SET TASKS
**1.** In the opinion on attorney-client privilege, rewrite the part from "On the record" to "several regular clients.", changing "house counsel" to "in-house counsel".
**2.** Extend the opinion on attorney-client privilege, picking up right after its final sentence.

PROVIDED PASSAGE
** BEGIN **
However, in so far as the subject of these communications was the giving of legal or other advice upon the basis of facts disclosed to the attorney by a person outside the organization of defendant and its affiliates the communication is not privileged. Thus, for example, there is no privilege for so much of a lawyer’s letter, report or opinion as relates to a fact gleaned from a witness, Hickman v. Taylor, 329 U.S. 495, 508, 67 S.Ct. 385, 91 L.Ed. 451, affirming D.C., 4 F.R.D. 479, 482; see Wigmore, Evidence, 3d Ed., § 2317; or a person with whom defendant has business relations, General Electric Co. v. Jonathan Clark & Sons Co., C.C.W.D.N.Y., 108 F. 170, In re Ruos, D.C.E.D.Pa., 159 F. 252; or a public document such as a patent, cf. Edison Electric L. Co. v. United States Electric L. Co., C.C.S.D.N.Y., 44 F. 294; or a judicial opinion, Aaron v. United States, 8 Cir., 155 F. 833.

Where a communication neither invited nor expressed any legal opinion whatsoever, but involved the mere soliciting or giving of business advice, it is not privileged. United States v. Vehicular Parking, D.C.Del., 52 F.Supp. 751.

2. The second group of communications are to or from the resident general counsel of United and his juniors.

On the record as it now stands, the apparent factual differences between these house counsel and outside counsel are that the former are paid annual salaries, occupy offices in the corporation’s buildings, and are employees rather than independent contractors. These are not sufficient differences to distinguish the two types of counsel for purposes of the attorney-client privilege. And this is apparent when attention is paid to the realities of modern corporate law practice. The type of service performed by house counsel is substantially like that performed by many members of the large urban law firms. The distinction is chiefly that the house counsel gives advice to one regular client, the outside counsel to several regular clients.

It follows that United’s general counsel and his clerks constitute for purposes of the privilege attorneys. However, no doubt a high percentage of the communications passing to or from them fall outside the privilege because they report or comment on information coming from persons outside the corporation or from public documents, or are summaries of conferences held with or in the presence of outsiders.

3. The third group is composed of communications, memoranda and the like to or from the persons in United’s patent department. Except where these communications are to or from outside counsel or the general counsel and his staff, and are within the privilege as heretofore stated and limited, these communications are not privileged.

Eight of the persons in the patent department are not members -of the bar of any court.- They are mere solicitors of patents who fall outside the privilege. Brungger v. Smith, C.C.Mass., 49 F. 124. Compare Moseley v. Victoria Rubber Co., 55 L.T. 482 (Ch.Div. 1886). Thirteen other persons in the department are not members of the bar of this Court or of the 'courts of this Commonwealth but are members of other judicial bars. The ' fact that they, though resident in Massachusetts and regularly working here, have never received a license to practice law here shows that these regular employees are not acting as attorneys for United. (The situation would be different with regard to a visiting attorney from another state, for whom the privilege might well be invoked.) Nor can it properly be said that they are acting merely as clerks for the head of the patent department, who is a Massachusetts attorney. These patent department employees communicate usually directly (and only rarely through the head of the patent department) with many officers and employees of United. Thus, these patent department employees are not protected by a privilege, if there were one, available to the head of the patent department.
** END **
DATASET EXTRACT
** BEGIN **
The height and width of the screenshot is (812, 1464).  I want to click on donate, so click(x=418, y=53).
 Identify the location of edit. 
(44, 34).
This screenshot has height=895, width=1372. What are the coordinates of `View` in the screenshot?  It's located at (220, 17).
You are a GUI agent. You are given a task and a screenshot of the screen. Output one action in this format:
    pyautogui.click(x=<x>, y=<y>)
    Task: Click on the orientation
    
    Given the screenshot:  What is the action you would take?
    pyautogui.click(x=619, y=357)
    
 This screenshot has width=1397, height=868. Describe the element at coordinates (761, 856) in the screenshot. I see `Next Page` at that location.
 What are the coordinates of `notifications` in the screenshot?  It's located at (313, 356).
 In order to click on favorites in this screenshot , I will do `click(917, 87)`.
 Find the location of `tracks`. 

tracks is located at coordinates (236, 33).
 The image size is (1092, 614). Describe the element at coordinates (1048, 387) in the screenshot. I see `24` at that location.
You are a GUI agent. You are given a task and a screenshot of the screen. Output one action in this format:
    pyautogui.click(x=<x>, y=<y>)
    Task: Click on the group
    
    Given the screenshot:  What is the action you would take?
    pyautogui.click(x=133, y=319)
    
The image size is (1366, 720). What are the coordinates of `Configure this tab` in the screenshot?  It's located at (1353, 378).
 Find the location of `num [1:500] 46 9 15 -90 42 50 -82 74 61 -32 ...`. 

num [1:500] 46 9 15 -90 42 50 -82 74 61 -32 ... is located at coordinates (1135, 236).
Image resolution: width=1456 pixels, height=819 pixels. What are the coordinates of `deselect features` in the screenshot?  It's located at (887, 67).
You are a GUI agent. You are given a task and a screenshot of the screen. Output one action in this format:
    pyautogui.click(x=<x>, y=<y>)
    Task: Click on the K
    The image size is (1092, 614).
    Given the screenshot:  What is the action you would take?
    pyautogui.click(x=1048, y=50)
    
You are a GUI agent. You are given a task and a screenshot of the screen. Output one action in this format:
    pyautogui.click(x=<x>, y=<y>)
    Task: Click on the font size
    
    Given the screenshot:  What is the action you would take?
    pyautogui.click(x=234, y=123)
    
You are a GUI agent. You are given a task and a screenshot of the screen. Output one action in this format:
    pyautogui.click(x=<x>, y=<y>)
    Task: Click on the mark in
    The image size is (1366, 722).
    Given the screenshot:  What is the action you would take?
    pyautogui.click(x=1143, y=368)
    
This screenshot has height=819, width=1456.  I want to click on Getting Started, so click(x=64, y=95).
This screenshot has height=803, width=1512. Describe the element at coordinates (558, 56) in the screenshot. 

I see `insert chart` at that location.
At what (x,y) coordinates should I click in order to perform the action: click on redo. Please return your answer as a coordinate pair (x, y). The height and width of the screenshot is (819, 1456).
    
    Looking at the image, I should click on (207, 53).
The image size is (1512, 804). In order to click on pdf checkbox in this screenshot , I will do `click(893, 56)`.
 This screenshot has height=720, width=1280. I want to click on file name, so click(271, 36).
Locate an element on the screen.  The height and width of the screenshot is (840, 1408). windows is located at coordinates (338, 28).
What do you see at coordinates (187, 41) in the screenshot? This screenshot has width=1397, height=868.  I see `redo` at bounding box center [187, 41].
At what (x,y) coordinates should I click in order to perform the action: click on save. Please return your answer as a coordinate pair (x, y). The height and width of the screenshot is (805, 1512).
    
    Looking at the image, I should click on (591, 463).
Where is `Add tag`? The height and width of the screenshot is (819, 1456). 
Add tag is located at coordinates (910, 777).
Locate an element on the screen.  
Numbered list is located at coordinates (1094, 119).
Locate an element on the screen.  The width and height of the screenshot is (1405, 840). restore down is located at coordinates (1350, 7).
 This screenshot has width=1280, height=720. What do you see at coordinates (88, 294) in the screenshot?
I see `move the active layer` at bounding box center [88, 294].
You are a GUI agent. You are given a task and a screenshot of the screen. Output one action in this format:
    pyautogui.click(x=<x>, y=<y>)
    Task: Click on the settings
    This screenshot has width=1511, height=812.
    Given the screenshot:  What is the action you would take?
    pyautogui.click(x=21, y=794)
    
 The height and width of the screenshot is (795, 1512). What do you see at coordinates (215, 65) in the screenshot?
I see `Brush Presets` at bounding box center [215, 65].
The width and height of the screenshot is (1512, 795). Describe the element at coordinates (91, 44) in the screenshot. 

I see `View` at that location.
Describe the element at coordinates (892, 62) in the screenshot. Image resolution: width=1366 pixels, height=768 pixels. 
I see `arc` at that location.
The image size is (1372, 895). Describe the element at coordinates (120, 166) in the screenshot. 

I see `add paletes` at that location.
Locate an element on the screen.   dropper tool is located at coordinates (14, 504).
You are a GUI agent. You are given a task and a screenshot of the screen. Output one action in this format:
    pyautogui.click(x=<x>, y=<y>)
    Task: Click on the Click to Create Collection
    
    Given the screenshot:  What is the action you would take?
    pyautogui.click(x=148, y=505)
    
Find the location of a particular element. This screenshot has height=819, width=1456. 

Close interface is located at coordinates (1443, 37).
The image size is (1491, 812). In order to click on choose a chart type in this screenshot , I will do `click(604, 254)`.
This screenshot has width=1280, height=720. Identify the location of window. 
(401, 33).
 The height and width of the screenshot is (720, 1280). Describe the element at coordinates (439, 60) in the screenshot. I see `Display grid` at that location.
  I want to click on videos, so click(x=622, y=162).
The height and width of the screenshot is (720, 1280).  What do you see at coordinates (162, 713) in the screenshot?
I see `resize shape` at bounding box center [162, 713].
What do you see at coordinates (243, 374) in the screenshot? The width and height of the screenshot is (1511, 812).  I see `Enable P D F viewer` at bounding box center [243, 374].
** END **
SOLVED TASKS
**1.**
On the record as it now stands, the apparent factual differences between these in-house counsel and outside counsel are that the former are paid annual salaries, occupy offices in the corporation’s buildings, and are employees rather than independent contractors. These are not sufficient differences to distinguish the two types of counsel for purposes of the attorney-client privilege. And this is apparent when attention is paid to the realities of modern corporate law practice. The type of service performed by in-house counsel is substantially like that performed by many members of the large urban law firms. The distinction is chiefly that the in-house counsel gives advice to one regular client, the outside counsel to several regular clients.

**2.**
The remaining persons in the patent department number only a few more than the twenty-one whose situation has already been discussed. This remainder, so far as appears, do the same work as the twenty-one. And if the twenty-one are not attorneys within the privilege, that fact is persuasive though perhaps not conclusive evidence that the remainder are not attorneys within the privilege.

But it is not- necessary to rely only on that fact. All the men in the department function less as detailed legal advisers than as a branch of an enterprise founded on patents. They are comparable to the employees with legal training who serve in the mortgage or trust departments of a bank or in the claims department of an insurance company. Grist which comes to their mill has a higher percentage of business content than legal content. Unlike the independent lawyer they are expected to have at the forefront of their considerations- business judgment, corporate policy and technical manufacturing aspects of the shoe machinery industry. So far as the proffered evidence in this case shows, the principal topics on which they spend time are questions of business policy, of competition as disclosed by facts derived from third persons, of the scope of public patents and of the application of patent law to developments by United and United’s competitors. They have not been shown to spend most of their time on the application of rules of law to facts which are known only to United’s employees.

Therefore, quite apart from the nature of any specific communication, the relationship of a person in the patent department to the corporation is not that of attorney and client. Hence, the communication of a person in the patent department is as unprivileged as that of a lawyer who shares offices with his so-called client and gives him principally business but incidentally legal advice, United States v. Vehicular Parking, D.C.Del., 52 F.Supp. 751, or an attorney who acts principally as accountant and also renders legal advice on the basis of accounting data, In re Fisher, D.C.S.D.N.Y., 51 F.2d 424, or an attorney who negotiates the business aspects of a real estate transaction, United States v. De Vasto, 2 Cir., 52 F.2d 26, 30, 78 A.L.R. 336, or an attorney who acts as an investigator for the Federal Bureau of Investigation. O’Neill v. United States, D.C.E.D.Pa., 79 F.Supp. 827, 829.

4. Some of the communications are claimed to be privileged as the “work product of an employee acting in a legal capacity”. However, so far as appears, all these working papers were prepared by lawyers in the patent department who by the preceding paragraph have been ruled not to be attorneys within the attorney-client privilege. Hence, their working papers are not privileged even if (contrary to the perhaps untenably broad dictum in Hickman v. Taylor, 329 U.S. 495, 508, 67 S.Ct. 385, 91 L.Ed. 451) it be assumed that there ever is a privilege for the working papers of attorneys.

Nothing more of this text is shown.